System Components and Data Acquisition

• The SCADA software enables users to monitor real-time data, observe trends, and analyze historical data for further optimization and troubleshooting of the system.

• Users can control different process variables (flow rate, level, temperature, and pressure) and adjust PID parameters through the PID controller interface.

Summary of Use and Learning Goals

The Pressure and Temperature Module serves as an ideal training tool for understanding and experimenting with the principles of industrial process control.
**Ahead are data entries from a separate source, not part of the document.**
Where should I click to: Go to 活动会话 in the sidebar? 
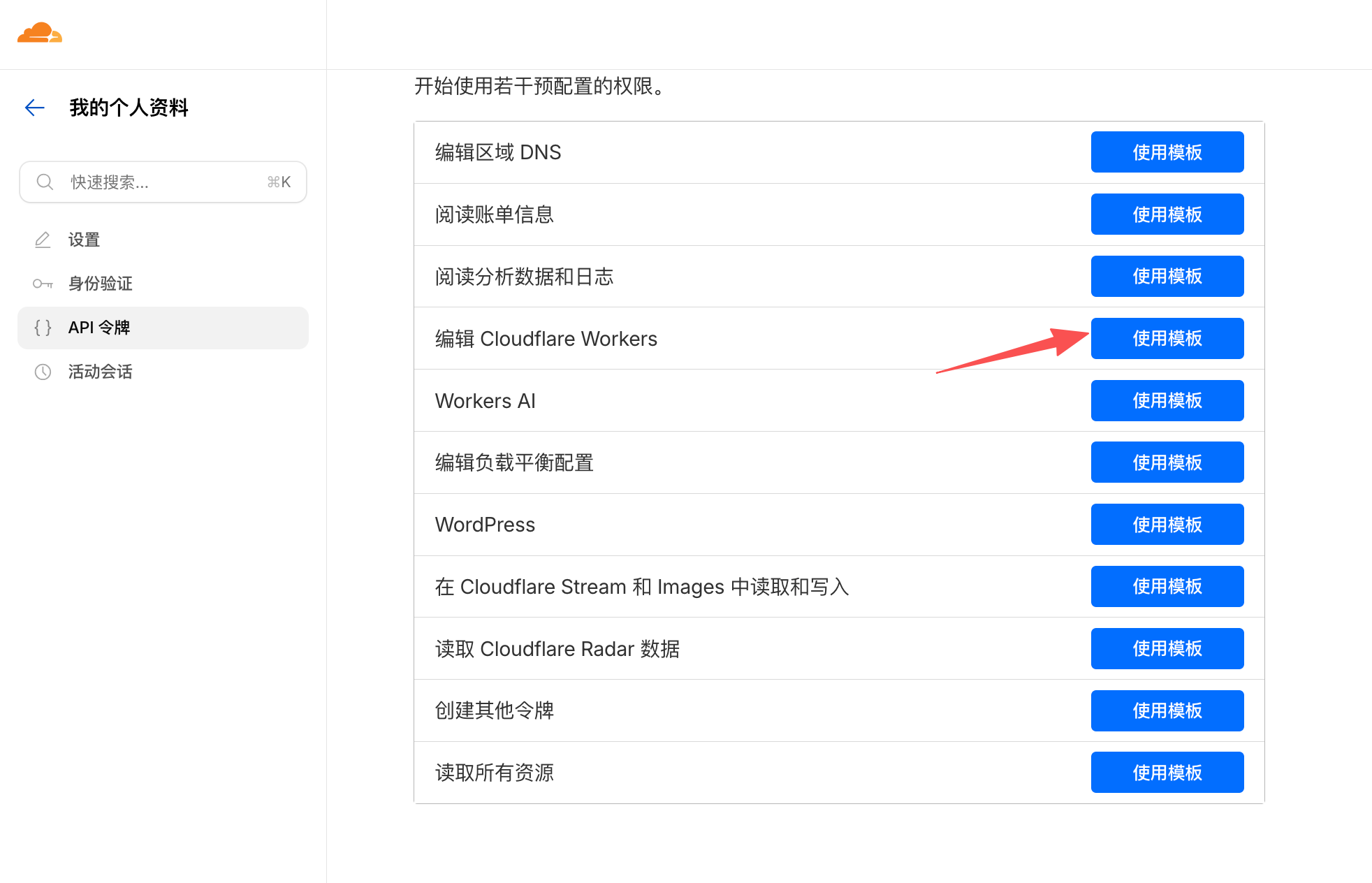pos(100,372)
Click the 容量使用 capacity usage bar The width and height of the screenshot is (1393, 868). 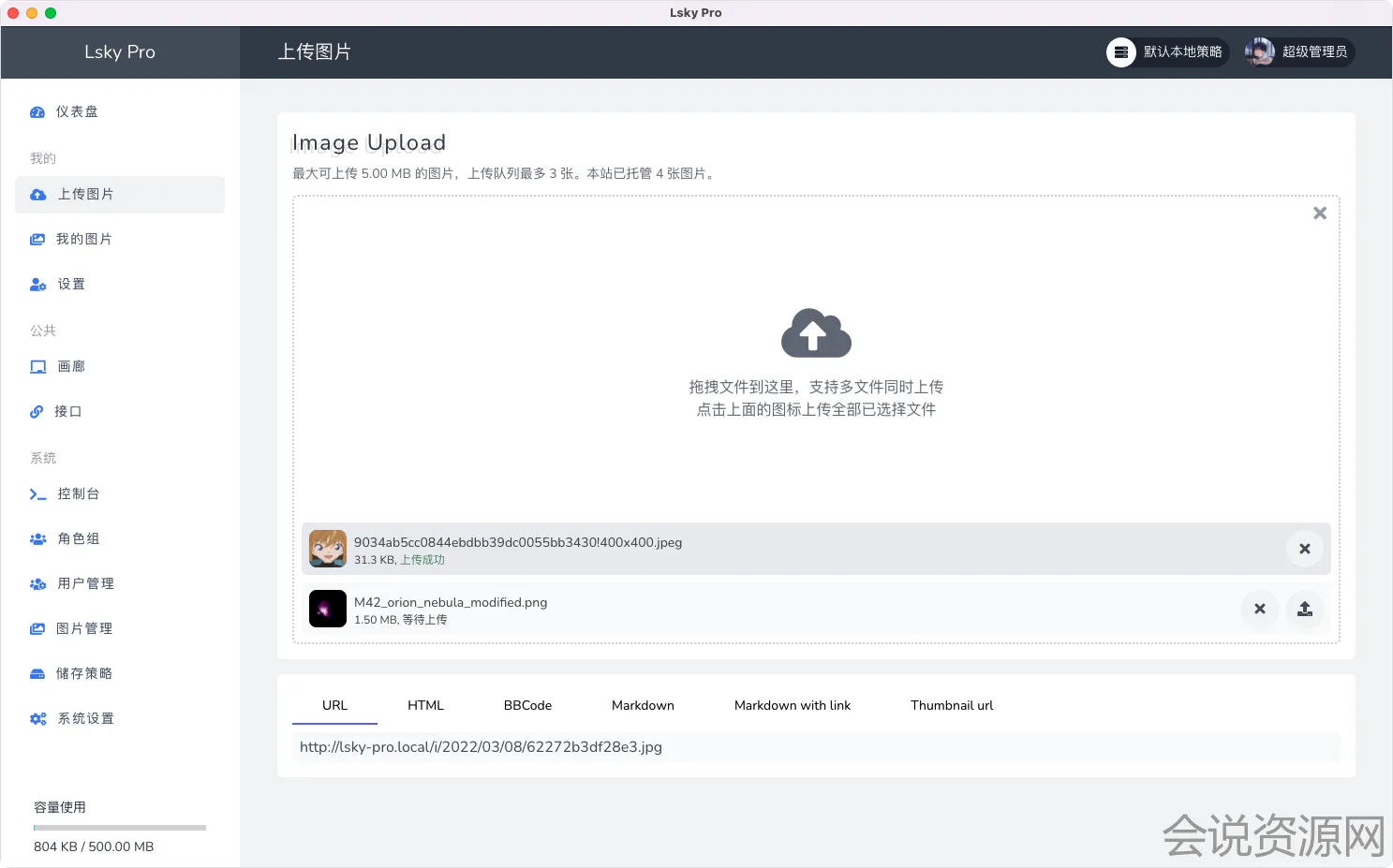click(x=120, y=828)
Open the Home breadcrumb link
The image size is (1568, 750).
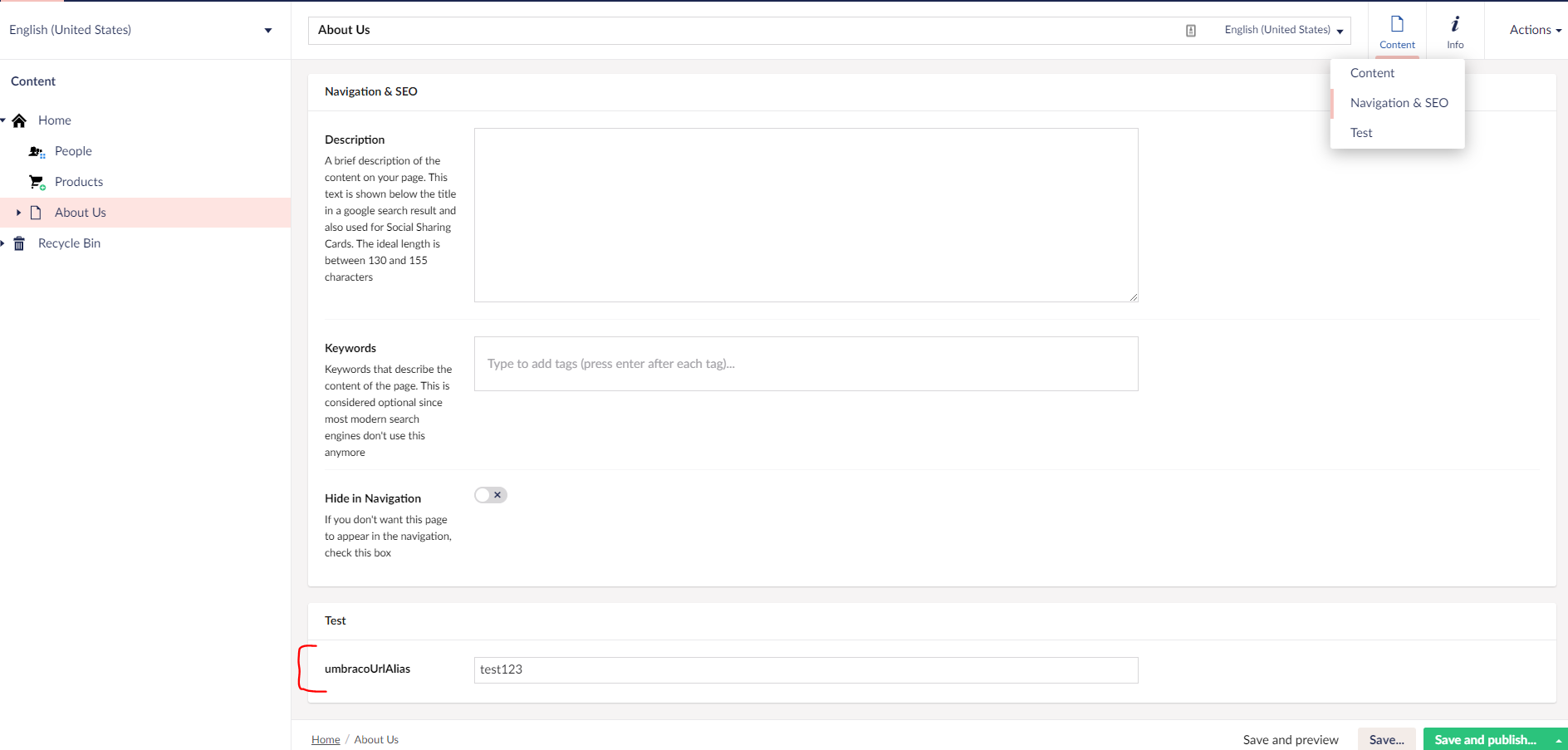(x=325, y=738)
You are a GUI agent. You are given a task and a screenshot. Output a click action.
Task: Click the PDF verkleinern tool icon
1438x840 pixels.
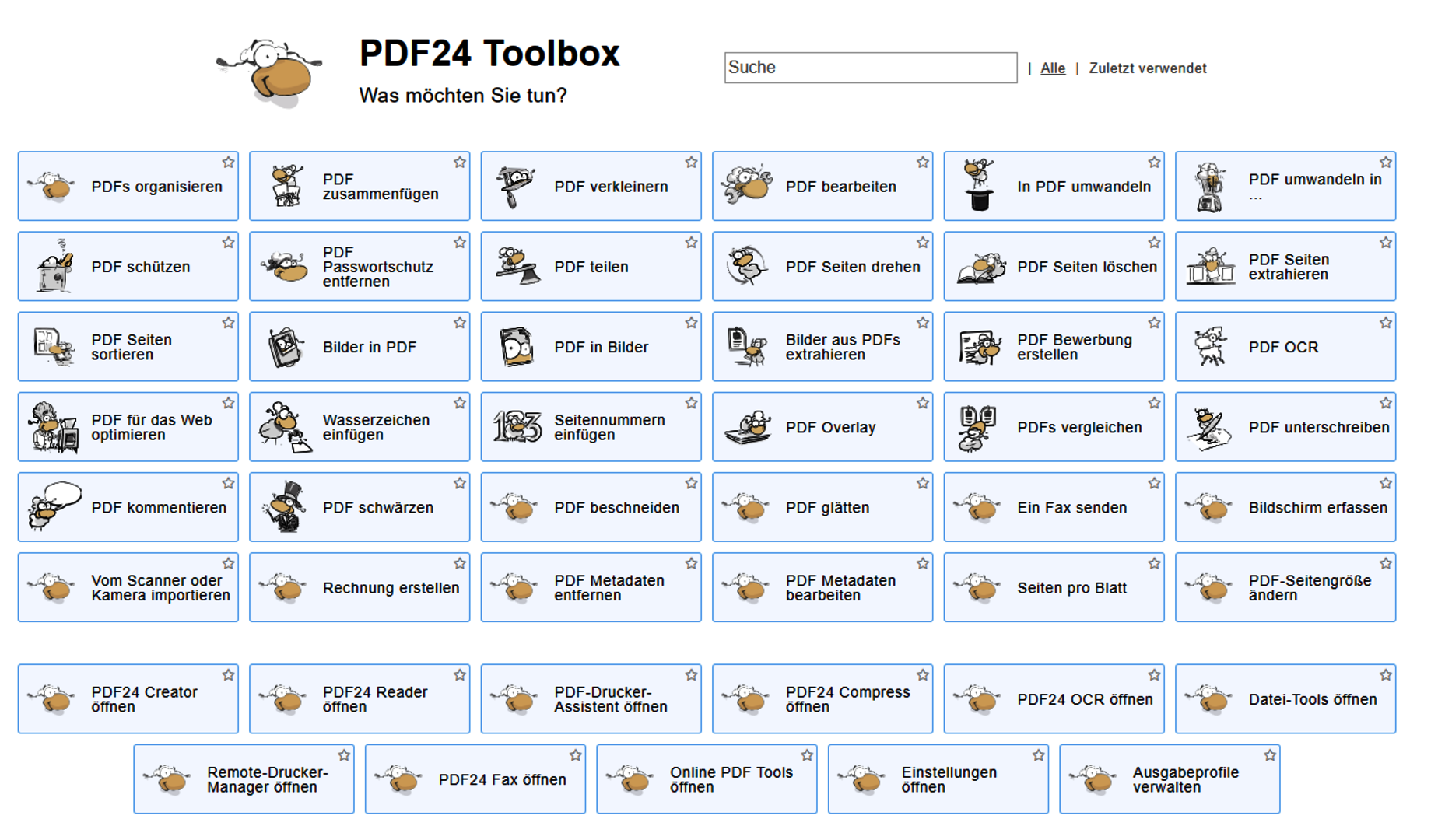[516, 187]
It provides a comprehensive learning platform for students or engineers to:

• Explore multi-loop PID control for controlling several process variables simultaneously.

• Study the effects of PID tuning on system performance.

• Gain hands-on experience with industrial-grade instruments like differential-pressure transmitters, flowmeters, and temperature sensors.

• Analyze system dynamics through real-time control and data acquisition using SCADA software.

• Learn practical skills in flow, level, temperature, and pressure control, critical for many industrial applications such as chemical processing, HVAC systems, and energy management.

This module is particularly useful in educational settings or technical training centers, where learners can get familiar with both the theoretical and practical aspects of process control systems.